What is the optimal number of threads for performing IO operations in java?


In practice, I/O-bound applications can still benefit substantially from multithreading because it can be much faster to read or write a few files in parallel than sequentially. This is particularly the case where overall throughput is compromised by network latency. But it's also the case that one thread can be processing the last thing that it read while another thread is busy reading, allowing higher CPU utilization.

We can talk theory all day, but the right answer is to make the number of threads configurable. I think you'll find that increasing it past 1 will boost your speed, but there will also come a point of diminishing returns.

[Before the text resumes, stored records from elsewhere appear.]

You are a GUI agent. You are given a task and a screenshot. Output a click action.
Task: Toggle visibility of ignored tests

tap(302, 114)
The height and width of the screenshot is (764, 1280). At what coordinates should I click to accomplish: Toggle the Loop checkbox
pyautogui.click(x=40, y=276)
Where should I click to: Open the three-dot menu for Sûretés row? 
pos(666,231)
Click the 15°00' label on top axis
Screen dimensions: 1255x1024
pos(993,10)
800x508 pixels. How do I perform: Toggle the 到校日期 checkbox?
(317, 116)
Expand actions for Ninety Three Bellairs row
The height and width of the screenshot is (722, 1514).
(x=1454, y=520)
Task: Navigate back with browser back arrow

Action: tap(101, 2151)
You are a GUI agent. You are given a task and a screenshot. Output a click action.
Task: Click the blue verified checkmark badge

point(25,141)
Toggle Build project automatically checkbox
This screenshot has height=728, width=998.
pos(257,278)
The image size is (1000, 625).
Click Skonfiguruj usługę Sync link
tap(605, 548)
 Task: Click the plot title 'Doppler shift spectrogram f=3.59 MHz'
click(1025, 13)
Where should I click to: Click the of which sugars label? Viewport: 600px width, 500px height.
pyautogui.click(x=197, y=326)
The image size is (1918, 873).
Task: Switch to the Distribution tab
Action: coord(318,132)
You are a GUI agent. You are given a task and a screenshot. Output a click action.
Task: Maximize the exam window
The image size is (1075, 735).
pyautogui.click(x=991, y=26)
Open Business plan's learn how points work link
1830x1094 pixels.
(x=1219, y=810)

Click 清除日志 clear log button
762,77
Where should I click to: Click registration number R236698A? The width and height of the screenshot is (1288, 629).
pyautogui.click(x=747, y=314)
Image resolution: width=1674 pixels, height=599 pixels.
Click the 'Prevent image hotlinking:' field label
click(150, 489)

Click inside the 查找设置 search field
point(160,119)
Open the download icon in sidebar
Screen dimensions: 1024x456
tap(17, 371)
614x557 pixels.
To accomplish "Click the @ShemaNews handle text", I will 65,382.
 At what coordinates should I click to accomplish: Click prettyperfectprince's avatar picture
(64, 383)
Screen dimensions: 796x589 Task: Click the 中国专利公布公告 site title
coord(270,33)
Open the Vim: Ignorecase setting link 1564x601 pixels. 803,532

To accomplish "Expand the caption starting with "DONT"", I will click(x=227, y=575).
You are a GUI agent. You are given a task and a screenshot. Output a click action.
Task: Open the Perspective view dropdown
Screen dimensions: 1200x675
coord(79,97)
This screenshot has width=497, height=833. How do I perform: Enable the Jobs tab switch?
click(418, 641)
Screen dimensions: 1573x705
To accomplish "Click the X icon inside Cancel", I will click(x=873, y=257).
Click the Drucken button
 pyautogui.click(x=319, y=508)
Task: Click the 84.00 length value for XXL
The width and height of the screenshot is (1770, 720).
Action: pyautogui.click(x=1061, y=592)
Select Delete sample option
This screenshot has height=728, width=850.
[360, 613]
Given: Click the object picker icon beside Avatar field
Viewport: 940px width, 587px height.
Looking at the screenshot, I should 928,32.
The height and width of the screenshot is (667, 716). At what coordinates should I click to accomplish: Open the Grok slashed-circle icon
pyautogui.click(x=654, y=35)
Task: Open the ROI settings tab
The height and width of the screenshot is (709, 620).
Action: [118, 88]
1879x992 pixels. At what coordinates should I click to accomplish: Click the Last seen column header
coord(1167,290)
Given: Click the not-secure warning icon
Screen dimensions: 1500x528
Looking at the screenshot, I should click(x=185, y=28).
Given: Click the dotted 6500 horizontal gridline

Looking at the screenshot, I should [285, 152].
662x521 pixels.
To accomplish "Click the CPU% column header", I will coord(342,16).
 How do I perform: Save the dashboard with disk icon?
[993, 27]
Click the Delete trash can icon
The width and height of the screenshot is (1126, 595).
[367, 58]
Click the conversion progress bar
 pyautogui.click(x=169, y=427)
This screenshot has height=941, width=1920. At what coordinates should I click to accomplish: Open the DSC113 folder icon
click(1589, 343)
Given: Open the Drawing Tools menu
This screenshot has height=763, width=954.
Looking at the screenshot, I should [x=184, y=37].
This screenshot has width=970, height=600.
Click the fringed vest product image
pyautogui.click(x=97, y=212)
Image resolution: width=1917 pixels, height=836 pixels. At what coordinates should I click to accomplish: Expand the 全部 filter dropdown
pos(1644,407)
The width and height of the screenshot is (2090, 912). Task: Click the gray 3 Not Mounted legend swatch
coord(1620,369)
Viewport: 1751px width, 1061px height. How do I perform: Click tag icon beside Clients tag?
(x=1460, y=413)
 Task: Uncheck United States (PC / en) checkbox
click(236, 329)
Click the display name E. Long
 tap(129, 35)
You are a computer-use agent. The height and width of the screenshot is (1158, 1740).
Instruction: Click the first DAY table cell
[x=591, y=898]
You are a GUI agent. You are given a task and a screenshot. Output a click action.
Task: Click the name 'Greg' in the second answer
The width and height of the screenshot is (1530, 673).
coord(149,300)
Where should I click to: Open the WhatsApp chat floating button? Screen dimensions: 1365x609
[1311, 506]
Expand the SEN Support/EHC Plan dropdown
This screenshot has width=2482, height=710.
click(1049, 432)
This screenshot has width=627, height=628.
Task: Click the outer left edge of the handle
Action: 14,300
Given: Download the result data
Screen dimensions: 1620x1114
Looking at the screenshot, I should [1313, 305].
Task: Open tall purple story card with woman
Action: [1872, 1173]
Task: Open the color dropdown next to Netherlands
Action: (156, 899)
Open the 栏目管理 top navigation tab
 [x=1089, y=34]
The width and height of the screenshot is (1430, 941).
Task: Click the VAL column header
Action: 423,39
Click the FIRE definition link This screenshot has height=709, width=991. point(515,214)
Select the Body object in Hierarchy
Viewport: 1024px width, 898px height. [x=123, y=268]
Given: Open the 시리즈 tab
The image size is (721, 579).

Yes, 20 threads can definitely write to disk faster than 4 threads on a 4 CPU machine. Many real programs are I/O bound more than CPU bound. However, it depends in great detail on your disks and how much CPU work your other threads are doing before they, too, end up waiting on those disks.

If all of your threads are solely writing to disk and doing nothing else, then it may well be that 1 thread on a 4 CPU machine is actually the fastest way to write to disk. It depends entirely on how many disks you have, how much data you're writing, and how good your OS is at I/O scheduling. Your specific question suggests you want 4 threads all writing to the same file. That doesn't make much sense, and in any practical scenario I can't think how that'd be faster. (You'd have to allocate the file ahead of time, then each thread would seek() to a different position, and you'd end up just thrashing the write head as each thread tried to write some blocks.)

The advantage of multithreading is much simpler when you're network bound. Ie: waiting on a database server, or a web browser, or the like. There you're waiting on multiple external resources.


If you are using synchronous I/O, then you should have one thread for every simultaneous I/O request your machine can handle. In the case of a single spindle single hard disk, that's 1 (you can either read or write but not both simultaneuosly). For a disk that can handle many I/O requests simultaneously, that would be however many requests it can handle simultaneously.

In other words, this is not bounded by the CPU count, as I/O does not really hit the CPU beyond submitting requests and waiting. See here for a better explanation.

There's a whole other can of worms with how many I/O requests you should have in flight at any given time.